Secularism in the Republic of Ireland has been described as a "Quiet Revolution",  comparable to the Quiet Revolution in Quebec. It is an unofficial term that encompasses a number of significant social and political movements related to secularism and secularization, which have occurred within the last thirty years, and involved no violence or force. It has been described as a period where "the people led, and the politicians followed". Since the passing of a 1972 amendment with overwhelming public support, Ireland has had a secular constitution, although a high degree of religious influence over laws, education, and state business still persisted in the decades which followed, diminishing only in more recent times.

Taoiseach Leo Varadkar spoke of the country's contemporary era using the term "Quiet Revolution" following Ireland's historic repeal vote of the country's constitutional ban on abortion in 2018. This particular event which repealed the Eighth Amendment was labelled the tipping point.
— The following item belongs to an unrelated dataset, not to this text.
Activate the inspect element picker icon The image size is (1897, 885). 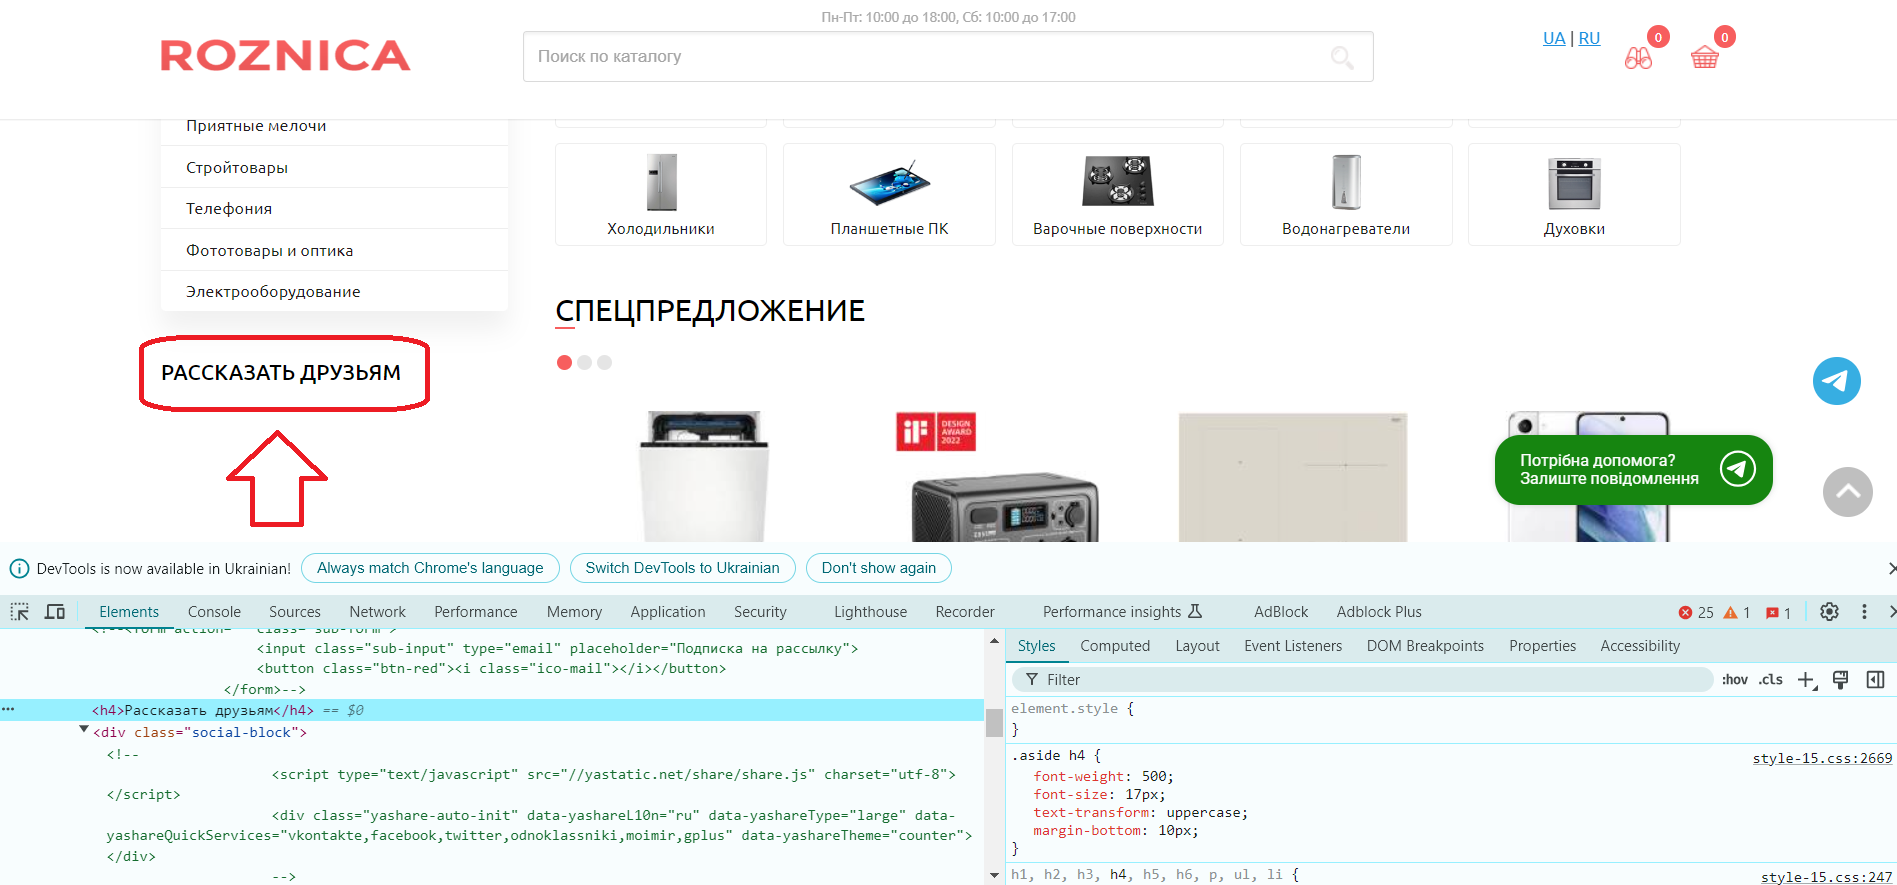pos(20,612)
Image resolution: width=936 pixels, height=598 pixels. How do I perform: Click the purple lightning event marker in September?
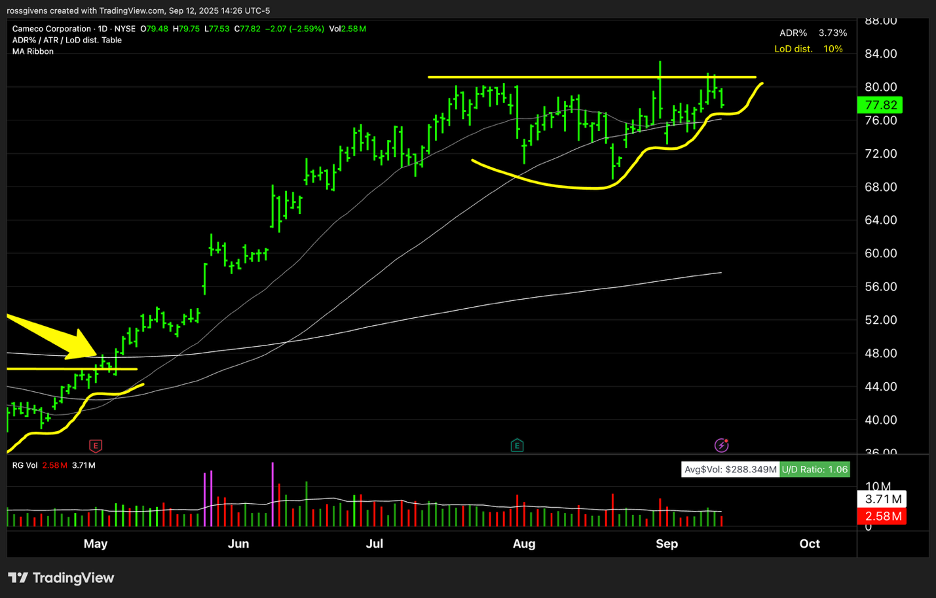720,444
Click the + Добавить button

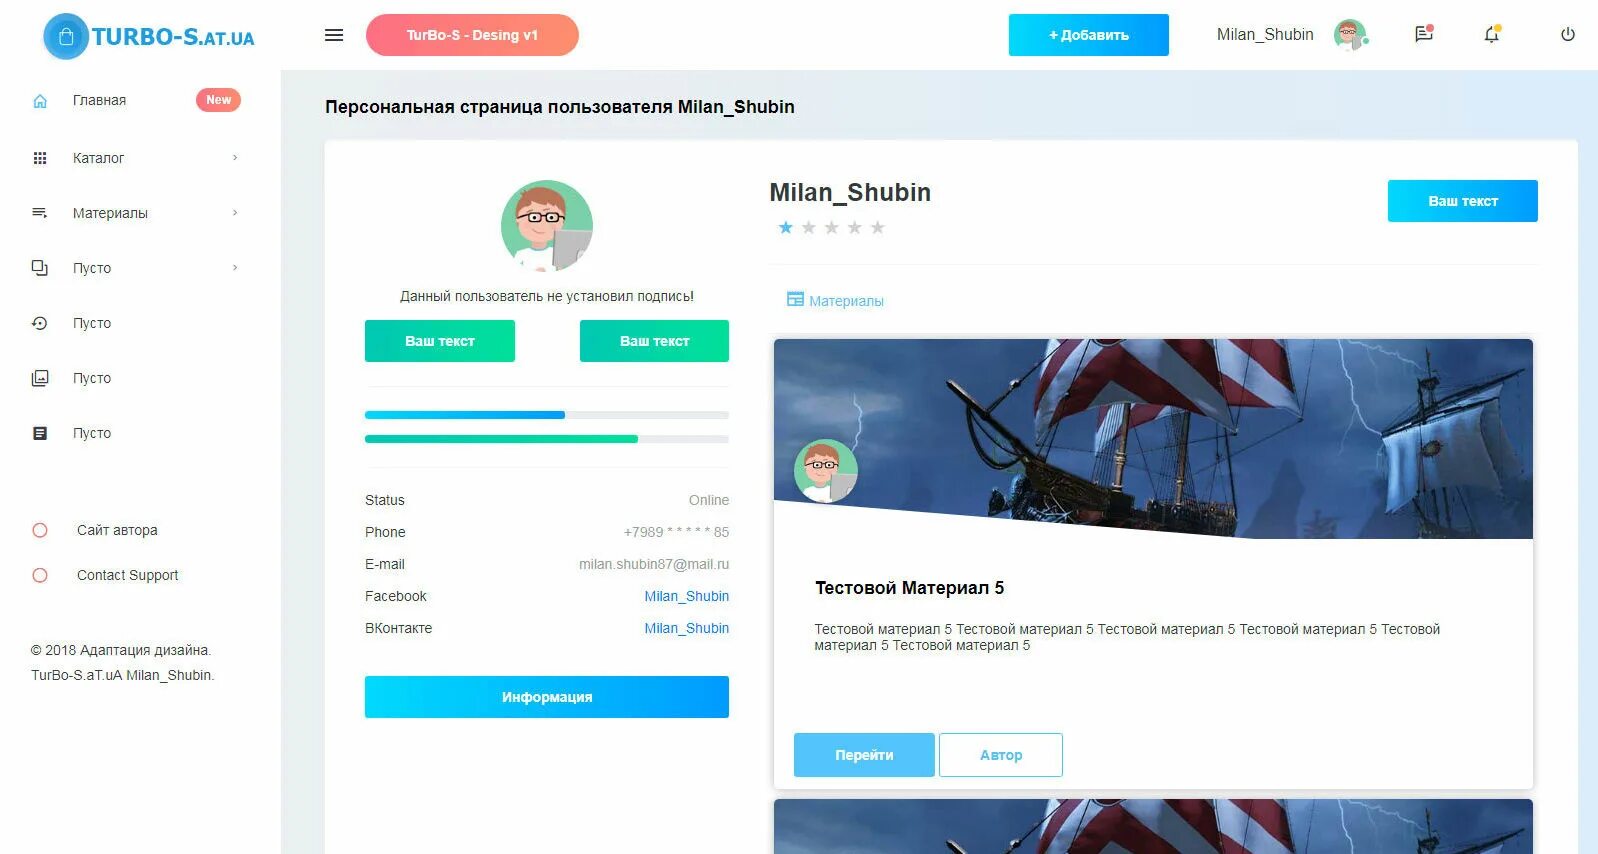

Other instances of secularized agenda and practice among the Irish public, figures, and the government have accumulated in the country to reflect the contemporary era of attitudinal change. One of these instances was in 2011 when then-Irish Taoiseach Enda Kenny made a parliamentary condemnation speech of the Vatican's response to clerical child abuse allegations during the Commission of Investigation into the Catholic diocese of Cloyne. Kenny's words; "dysfunction, disconnection, elitism – and narcissism – dominate the culture of the Vatican to this day", were met with nation-wide support in public, political and clerical domains.

History

The Roman Catholic Church 
The laws governing the Republic of Ireland, as well as Ireland's socio-cultural principles, had until the late 20th century been heavily influenced and dictated by the Roman Catholic Church. Long before and throughout pre-modern and modern history, the majority of Irish citizens were devout Catholics.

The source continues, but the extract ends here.